分组稠密层，DenseGroup 使用MNIST简易实验-优快云博客

本文链接：https://blog.youkuaiyun.com/ONE_SIX_MIX/article/details/90740592

博客介绍了分组稠密层，其和分组卷积一样可大量减少参数。通过mnist简易实验对比分组稠密层（group_dense）和普通层（dense），发现group_dense运算和验证集准确率提升速度慢，但最终验证准确率相同，且使用group_dense的模型大小远小于普通dense。

摘要生成于 C知道，由 DeepSeek-R1 满血版支持，前往体验 >

既然有分组卷积，那就肯定有分组稠密层。
分组稠密层，跟分组卷积一样都可以大量减少参数，不过貌似没见过论文用过，不知效果如何。

下面使用mnist的简易实验结果
group_dense 比 dense
运算速度慢点
验证集准确率提升速度慢点
最终验证准确率都是97%
使用普通dense的模型大小为2M
使用group_dense模型大小为0.2M

做这种实验很无聊啊。。想想都知道跟普通卷积与分组卷积的关系一样。

简易实验代码：

import time
import torch
import torch.nn as nn
import torch.nn.functional as F
import torch.optim as optim
import numpy as np
from torchvision.datasets.mnist import MNIST
from collections.abc import Callable as _Callable


# 定义模型
class Dense(torch.jit.ScriptModule):
    def __init__(self, in_feat, out_feat, act=None, bias=True, *, norm_layer_kwargs={}):
        super().__init__()

        layers = []
        den = nn.Linear(in_feat, out_feat, bias=bias is True)
        layers.append(den)

        if isinstance(bias, _Callable):
            layers.append(bias(out_feat, **norm_layer_kwargs))

        if act:
            layers.append(act)

        self.layers = nn.Sequential(*layers)

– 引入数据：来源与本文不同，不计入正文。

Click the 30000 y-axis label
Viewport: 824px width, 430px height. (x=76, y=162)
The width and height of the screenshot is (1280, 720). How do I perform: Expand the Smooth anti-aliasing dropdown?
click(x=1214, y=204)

    @torch.jit.script_method
    def forward(self, inputs):
        outputs = self.layers(inputs)
        return outputs


class Dense_Group(torch.jit.ScriptModule):
    __constants__ = ['groups']
    def __init__(self, in_feat, out_feat, act=None, bias=True, groups=16, *, norm_layer_kwargs={}):
        super().__init__()
        self.groups = groups

        in_feat_g = in_feat // groups
        out_feat_g = out_feat // groups

        assert in_feat_g * groups == in_feat, 'Found in_feat_g * groups != in_feat'
        assert out_feat_g * groups == out_feat, 'Found out_feat_g * groups != out_feat'

        dense_group = []
        for i in range(groups):
            den = nn.Linear(in_feat_g, out_feat_g, bias=bias is True)
            dense_group.append(den)

        self.dense_group = nn.ModuleList(dense_group)

        layers = []

        if isinstance(bias, _Callable):
            layers.append(bias(out_feat, **norm_layer_kwargs))

        if act:
            layers.append(act)

        if len(layers) > 0:
            self.layers = nn.Sequential(*layers)
        else:
            self.layers = nn.Identity()

    # @torch.jit.script_method
    def forward(self, inputs):
        inputs_groups = torch.chunk(inputs, self.groups, 1)
        outputs_groups = []
        for i, m in enumerate(self.dense_group):
            outputs_groups.append(m(inputs_groups[i]))
        outputs = torch.cat(outputs_groups, 1)
        outputs = self.layers(outputs)
        return outputs


class Net(nn.Module):
    def __init__(self, use_group_dense=True):
        super().__init__()
        act = nn.LeakyReLU(0.01)
        norm1d = nn.BatchNorm1d

        if use_group_dense:
            self.dense1 = Dense_Group(28 * 28 * 1, 512, act, norm1d, 16)
            self.dense2 = Dense_Group(512, 384, act, norm1d, 16)
            self.dense3 = Dense_Group(384, 256, act, norm1d, 8)
            self.dense4 = Dense_Group(256, 128, act, norm1d, 8)
        else:
            self.dense1 = Dense(28 * 28 * 1, 512, act, norm1d)
            self.dense2 = Dense(512, 384, act, norm1d)
            self.dense3 = Dense(384, 256, act, norm1d)
            self.dense4 = Dense(256, 128, act, norm1d)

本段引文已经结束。